WHAT IS EXPECTED -
From the first line to the last, repeat the records exactly and skip the pictures.

AVAILABLE RECORDS -
-=-=-=-=-

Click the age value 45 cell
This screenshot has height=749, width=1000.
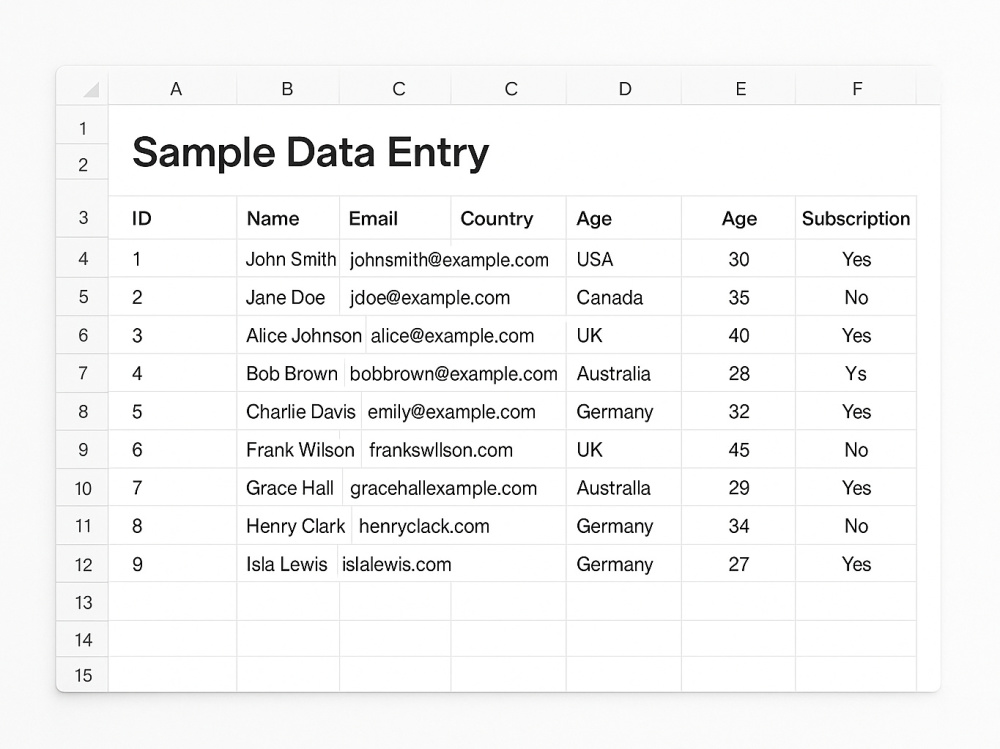click(739, 450)
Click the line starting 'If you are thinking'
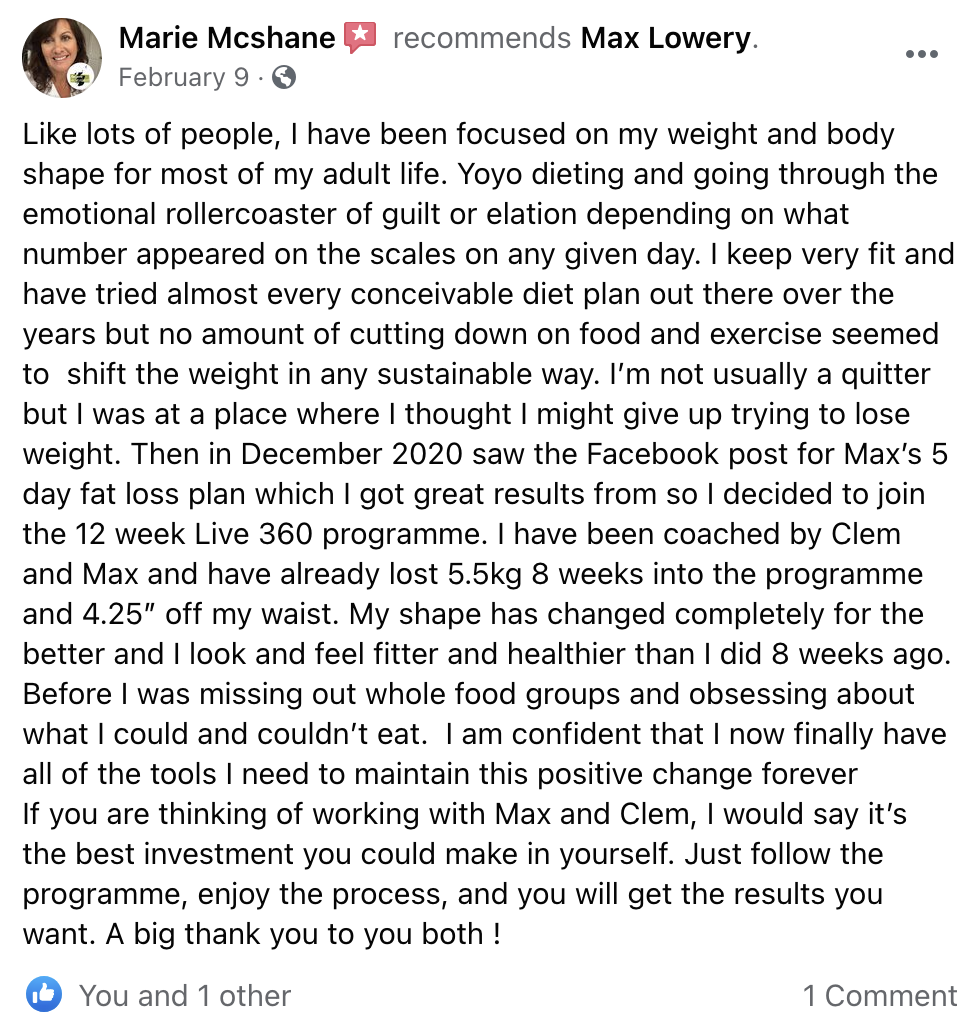 click(x=465, y=815)
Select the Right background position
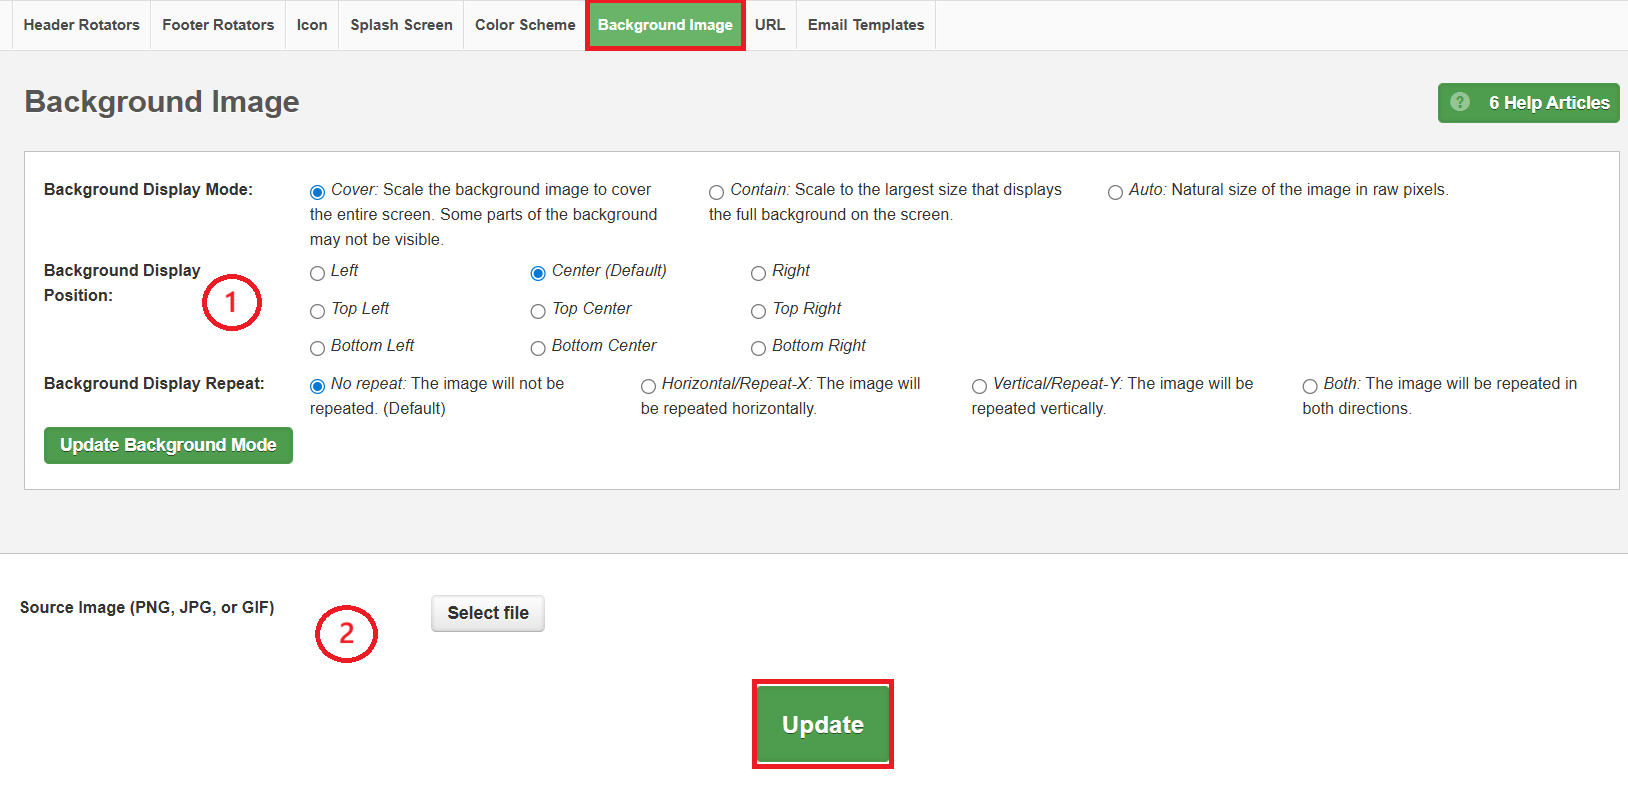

-=-=-=-=-

RESPONSE -
Click the age value 45 cell
This screenshot has height=749, width=1000.
click(739, 450)
Click the line starting 'If you are thinking'
 click(x=465, y=815)
Select the Right background position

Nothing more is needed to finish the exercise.